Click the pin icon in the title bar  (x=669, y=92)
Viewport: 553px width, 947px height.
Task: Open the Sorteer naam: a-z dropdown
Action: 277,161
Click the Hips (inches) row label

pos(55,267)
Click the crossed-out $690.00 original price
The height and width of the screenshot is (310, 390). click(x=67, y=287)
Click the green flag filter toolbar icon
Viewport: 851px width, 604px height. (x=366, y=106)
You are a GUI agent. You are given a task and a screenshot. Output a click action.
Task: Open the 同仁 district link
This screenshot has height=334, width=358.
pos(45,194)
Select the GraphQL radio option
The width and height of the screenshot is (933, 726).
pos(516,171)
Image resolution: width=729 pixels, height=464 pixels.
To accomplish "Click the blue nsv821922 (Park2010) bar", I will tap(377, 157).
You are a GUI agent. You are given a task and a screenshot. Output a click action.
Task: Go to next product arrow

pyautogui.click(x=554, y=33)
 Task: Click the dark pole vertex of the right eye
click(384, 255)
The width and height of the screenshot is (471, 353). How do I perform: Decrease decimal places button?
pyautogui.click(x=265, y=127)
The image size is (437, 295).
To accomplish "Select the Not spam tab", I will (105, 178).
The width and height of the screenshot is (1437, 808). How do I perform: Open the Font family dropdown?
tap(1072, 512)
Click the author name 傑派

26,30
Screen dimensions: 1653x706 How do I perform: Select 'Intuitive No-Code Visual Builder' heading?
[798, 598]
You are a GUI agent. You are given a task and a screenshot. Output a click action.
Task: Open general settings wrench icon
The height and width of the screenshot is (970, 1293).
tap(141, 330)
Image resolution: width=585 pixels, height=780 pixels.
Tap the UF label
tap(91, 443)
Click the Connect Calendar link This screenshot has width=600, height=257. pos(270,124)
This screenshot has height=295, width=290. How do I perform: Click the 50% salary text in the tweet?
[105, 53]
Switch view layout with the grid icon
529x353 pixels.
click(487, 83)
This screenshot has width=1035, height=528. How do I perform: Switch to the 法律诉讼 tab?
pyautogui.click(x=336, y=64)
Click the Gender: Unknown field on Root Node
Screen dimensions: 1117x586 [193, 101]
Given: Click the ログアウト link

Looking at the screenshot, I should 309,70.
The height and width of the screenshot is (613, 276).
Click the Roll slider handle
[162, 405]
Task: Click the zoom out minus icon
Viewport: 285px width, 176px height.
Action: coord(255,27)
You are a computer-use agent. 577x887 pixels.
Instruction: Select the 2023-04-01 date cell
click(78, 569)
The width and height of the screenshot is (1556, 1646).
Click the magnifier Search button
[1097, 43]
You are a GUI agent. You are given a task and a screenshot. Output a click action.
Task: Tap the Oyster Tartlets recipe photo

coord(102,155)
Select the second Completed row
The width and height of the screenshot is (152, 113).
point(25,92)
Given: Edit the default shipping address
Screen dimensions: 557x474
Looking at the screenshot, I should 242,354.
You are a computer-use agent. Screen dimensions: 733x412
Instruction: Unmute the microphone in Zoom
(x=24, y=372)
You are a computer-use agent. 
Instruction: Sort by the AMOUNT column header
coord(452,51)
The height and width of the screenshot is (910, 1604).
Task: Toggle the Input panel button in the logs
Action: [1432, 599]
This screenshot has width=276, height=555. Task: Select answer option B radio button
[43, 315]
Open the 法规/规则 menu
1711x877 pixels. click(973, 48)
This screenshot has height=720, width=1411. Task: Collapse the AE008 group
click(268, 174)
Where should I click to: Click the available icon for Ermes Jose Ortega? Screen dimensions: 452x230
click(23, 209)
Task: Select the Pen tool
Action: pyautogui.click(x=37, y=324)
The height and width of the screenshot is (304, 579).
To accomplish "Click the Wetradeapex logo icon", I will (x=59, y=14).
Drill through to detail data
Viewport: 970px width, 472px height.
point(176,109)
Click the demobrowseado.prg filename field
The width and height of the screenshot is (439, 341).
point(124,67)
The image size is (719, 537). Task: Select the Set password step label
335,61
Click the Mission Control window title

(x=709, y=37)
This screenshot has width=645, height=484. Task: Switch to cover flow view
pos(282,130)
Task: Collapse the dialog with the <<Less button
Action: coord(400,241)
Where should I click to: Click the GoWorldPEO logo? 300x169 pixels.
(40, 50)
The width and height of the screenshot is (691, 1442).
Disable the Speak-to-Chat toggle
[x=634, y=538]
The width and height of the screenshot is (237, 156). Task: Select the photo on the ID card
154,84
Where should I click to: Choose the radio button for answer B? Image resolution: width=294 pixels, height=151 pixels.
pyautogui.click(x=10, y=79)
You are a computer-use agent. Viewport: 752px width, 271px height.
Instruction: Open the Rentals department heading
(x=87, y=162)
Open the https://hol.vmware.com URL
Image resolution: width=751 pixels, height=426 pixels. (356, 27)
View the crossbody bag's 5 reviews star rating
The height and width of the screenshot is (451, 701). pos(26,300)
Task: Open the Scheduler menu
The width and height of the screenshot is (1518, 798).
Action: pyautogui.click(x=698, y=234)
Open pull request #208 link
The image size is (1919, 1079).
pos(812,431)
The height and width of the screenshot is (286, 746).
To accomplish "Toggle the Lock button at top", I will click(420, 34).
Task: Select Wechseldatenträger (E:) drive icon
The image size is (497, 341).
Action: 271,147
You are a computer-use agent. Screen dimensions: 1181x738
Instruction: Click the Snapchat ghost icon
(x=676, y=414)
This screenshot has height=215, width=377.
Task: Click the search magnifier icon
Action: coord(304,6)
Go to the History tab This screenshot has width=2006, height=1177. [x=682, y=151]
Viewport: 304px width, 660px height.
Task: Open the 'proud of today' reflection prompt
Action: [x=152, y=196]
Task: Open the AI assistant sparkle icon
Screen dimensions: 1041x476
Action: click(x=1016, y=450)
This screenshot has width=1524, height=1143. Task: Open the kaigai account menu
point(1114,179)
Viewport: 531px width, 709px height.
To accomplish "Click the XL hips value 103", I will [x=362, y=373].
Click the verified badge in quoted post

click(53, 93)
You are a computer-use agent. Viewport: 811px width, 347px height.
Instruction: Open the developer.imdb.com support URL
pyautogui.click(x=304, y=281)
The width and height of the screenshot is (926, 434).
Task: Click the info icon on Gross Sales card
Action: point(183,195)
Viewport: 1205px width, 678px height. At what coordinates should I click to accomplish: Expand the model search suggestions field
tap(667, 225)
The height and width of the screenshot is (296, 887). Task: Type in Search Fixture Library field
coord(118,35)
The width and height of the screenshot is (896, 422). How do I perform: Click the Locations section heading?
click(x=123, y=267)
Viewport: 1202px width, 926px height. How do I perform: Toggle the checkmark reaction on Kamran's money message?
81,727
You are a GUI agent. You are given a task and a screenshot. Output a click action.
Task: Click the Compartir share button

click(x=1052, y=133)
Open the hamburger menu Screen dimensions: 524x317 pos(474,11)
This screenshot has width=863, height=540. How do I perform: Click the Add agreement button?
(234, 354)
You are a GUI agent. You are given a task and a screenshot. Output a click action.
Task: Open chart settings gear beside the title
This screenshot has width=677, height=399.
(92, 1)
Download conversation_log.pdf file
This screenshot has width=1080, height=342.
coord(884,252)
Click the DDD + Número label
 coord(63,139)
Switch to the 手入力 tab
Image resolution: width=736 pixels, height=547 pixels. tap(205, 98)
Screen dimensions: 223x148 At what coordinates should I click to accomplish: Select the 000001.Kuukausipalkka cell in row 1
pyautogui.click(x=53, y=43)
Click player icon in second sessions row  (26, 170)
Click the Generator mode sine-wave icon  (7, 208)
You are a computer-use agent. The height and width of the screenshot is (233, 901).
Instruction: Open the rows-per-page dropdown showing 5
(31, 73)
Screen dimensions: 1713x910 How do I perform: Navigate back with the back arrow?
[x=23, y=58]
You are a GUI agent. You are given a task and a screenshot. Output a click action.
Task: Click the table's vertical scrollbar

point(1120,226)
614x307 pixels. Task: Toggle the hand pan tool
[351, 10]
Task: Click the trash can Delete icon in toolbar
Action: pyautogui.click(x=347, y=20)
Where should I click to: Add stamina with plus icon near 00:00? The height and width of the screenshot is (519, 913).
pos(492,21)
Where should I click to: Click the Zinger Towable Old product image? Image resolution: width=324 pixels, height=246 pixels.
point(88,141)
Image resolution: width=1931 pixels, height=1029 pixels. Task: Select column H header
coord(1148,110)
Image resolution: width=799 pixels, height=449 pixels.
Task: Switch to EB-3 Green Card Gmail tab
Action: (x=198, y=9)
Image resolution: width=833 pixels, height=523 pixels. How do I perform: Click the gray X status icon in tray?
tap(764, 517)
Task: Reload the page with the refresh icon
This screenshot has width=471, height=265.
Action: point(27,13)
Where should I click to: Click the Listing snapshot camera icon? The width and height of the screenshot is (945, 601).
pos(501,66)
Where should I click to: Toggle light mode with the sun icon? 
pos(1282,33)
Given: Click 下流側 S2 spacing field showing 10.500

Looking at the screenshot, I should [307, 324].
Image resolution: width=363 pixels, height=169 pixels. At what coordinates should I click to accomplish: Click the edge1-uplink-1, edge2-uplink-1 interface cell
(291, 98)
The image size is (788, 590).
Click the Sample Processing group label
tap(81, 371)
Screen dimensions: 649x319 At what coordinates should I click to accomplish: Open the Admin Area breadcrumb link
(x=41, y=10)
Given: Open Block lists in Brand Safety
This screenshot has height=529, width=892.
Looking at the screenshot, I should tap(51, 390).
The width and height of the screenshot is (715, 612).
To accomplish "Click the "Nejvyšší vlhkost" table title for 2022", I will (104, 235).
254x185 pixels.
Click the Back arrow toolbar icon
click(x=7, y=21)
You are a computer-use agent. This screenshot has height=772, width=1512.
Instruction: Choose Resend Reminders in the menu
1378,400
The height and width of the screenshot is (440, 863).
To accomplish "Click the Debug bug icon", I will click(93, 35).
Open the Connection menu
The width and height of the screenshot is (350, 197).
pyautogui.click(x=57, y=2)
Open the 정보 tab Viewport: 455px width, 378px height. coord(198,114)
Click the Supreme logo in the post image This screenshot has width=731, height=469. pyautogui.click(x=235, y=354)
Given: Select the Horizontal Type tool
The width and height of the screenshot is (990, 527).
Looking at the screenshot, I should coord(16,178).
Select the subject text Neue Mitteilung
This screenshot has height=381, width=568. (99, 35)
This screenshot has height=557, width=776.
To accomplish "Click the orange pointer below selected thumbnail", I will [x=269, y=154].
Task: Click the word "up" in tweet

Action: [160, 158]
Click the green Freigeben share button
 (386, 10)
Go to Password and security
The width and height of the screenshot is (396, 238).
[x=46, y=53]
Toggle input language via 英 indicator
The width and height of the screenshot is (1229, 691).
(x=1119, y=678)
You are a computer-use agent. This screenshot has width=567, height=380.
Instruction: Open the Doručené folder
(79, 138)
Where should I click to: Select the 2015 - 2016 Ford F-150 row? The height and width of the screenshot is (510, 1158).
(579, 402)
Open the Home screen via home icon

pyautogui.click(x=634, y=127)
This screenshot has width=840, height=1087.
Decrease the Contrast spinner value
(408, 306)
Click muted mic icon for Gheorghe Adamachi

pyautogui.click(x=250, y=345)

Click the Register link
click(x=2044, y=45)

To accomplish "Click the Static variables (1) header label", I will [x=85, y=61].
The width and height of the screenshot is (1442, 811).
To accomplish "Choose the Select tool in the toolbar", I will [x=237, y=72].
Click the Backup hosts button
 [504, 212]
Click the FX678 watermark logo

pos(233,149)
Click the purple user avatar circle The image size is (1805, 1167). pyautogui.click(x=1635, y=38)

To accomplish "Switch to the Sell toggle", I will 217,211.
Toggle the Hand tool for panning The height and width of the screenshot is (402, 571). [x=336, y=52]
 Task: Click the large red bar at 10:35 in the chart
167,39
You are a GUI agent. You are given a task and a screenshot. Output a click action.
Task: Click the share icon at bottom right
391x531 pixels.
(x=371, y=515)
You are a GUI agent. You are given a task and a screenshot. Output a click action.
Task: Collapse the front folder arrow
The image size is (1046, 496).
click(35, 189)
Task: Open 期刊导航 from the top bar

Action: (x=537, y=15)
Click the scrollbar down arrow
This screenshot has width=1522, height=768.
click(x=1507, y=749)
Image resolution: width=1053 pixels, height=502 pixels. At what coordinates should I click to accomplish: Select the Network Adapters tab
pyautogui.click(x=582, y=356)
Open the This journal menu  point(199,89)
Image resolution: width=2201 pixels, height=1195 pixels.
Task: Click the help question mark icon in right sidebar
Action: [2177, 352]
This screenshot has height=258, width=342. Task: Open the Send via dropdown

===============

*THE PROBLEM*. In the material, rewrite the part that opens with the line containing "The width and height of the screenshot is (471, 353)." and closes with the line containing "will (105, 178).", changing "Decrease decimal places button" to "Increase decimal places button" and leaving everything else unchanged.

*SOLUTION*.
The width and height of the screenshot is (471, 353). How do I perform: Increase decimal places button?
pyautogui.click(x=265, y=127)
The image size is (437, 295).
To accomplish "Select the Not spam tab", I will (105, 178).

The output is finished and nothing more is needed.